Single by The Rasmus

from the album Hide from the Sun
- Released: March 30, 2006
- Recorded: 2005 at Nord Studios in Stockholm, Sweden
- Genre: Alternative rock
- Length: 4:17
- Label: Playground Music
- Songwriters: Aki Hakala, Eero Heinonen, Pauli Rantasalmi, Lauri Ylönen
- Producers: Mikael Nord Martin Hansen

The Rasmus singles chronology
| "Sail Away" (2006) | "Shot" (2006) | "Keep Your Heart Broken" (2006) |

= Shot (song) =

Shot is a song by the Finnish alternative rock band The Rasmus, originally released on the band's sixth studio album Hide from the Sun on September 2, 2006. The single was released on March 30, 2006.

This is the last single to be released from Hide from the Sun. The song "Immortal" was later released as a music video, but there was no single.

The song reached #6 on the Finland Singles Chart.

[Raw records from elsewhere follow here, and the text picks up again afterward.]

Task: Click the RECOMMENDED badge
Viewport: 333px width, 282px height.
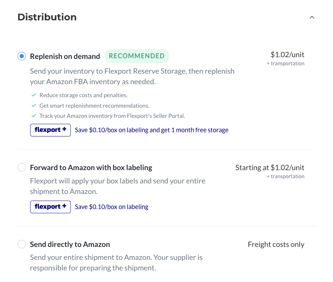Action: [137, 56]
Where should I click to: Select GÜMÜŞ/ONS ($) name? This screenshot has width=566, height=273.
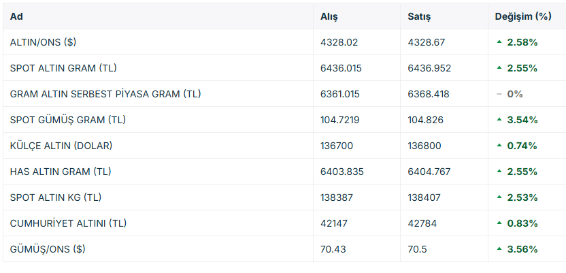(48, 249)
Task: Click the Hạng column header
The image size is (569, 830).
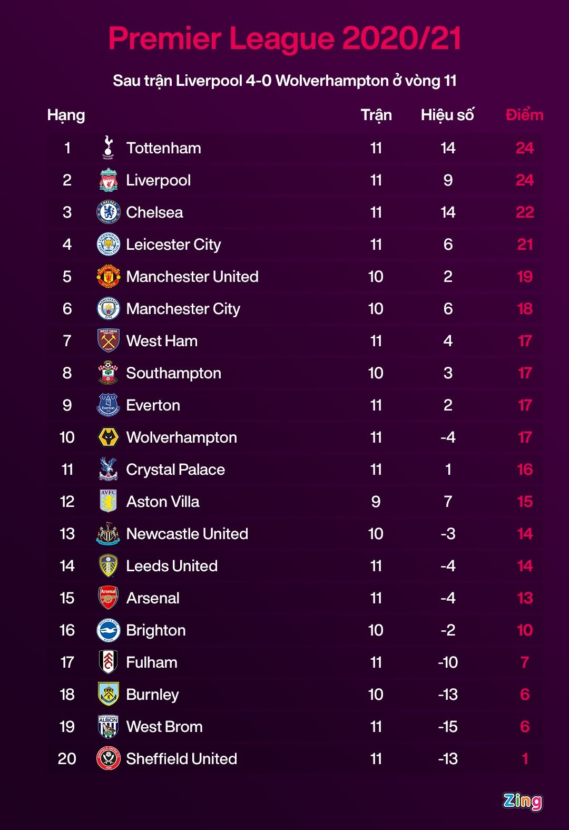Action: (66, 115)
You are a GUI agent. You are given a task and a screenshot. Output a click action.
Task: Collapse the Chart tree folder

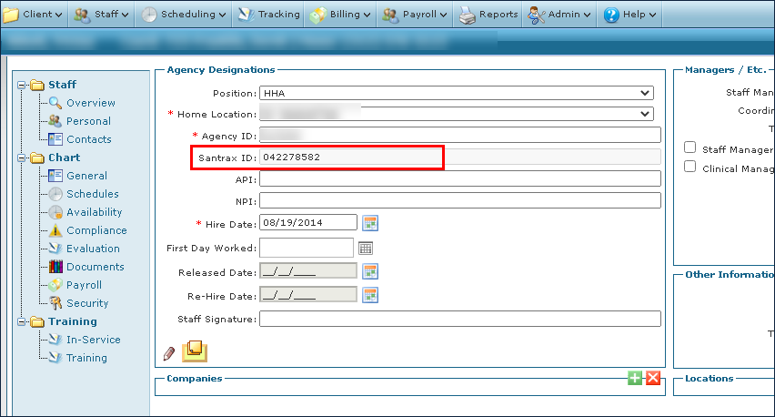(22, 158)
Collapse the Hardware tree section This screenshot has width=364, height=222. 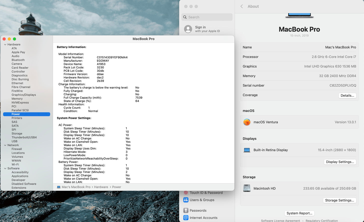pos(5,45)
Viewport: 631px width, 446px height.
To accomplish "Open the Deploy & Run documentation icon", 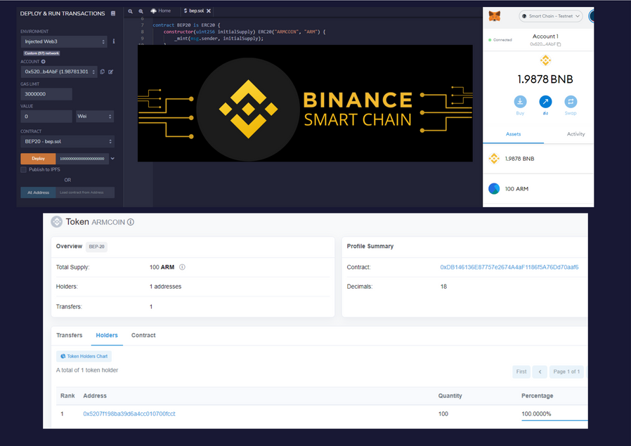I will pos(113,13).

==Enhanced CD track listing==
- Maxi Single Enhanced CD

21.04.2006, Playground Music Scandinavia
Catalogue Number: PGMCDM 65 Shot see the booklet and inlay's scans

1. "Shot"
2. "Keep Your Heart Broken" [live]
3. "Shot" [live]
4. "Open My Eyes" [acoustic]
5. "The Rasmus Software Player Whit:
  - Shot(Video)
  - Shot - Making of (Video)
  - Photo Gallery
  - Screensavers
  - Extra Video Material
  - Web Links

- CD Single
6. "Shot"
7. "Shot" (Star City Remix)

- Shot Mexican promo edition
2006, Playground Music Scandinavia - Universal Music
Catalogue Number: 201740 Shot Mexico see the booklet and inlay's scans

1. "Shot
2. "Guilty" (Live in Mexico City 18.11.2004)
3. "The One I Love" (Live in Mexico City 18.11.2004)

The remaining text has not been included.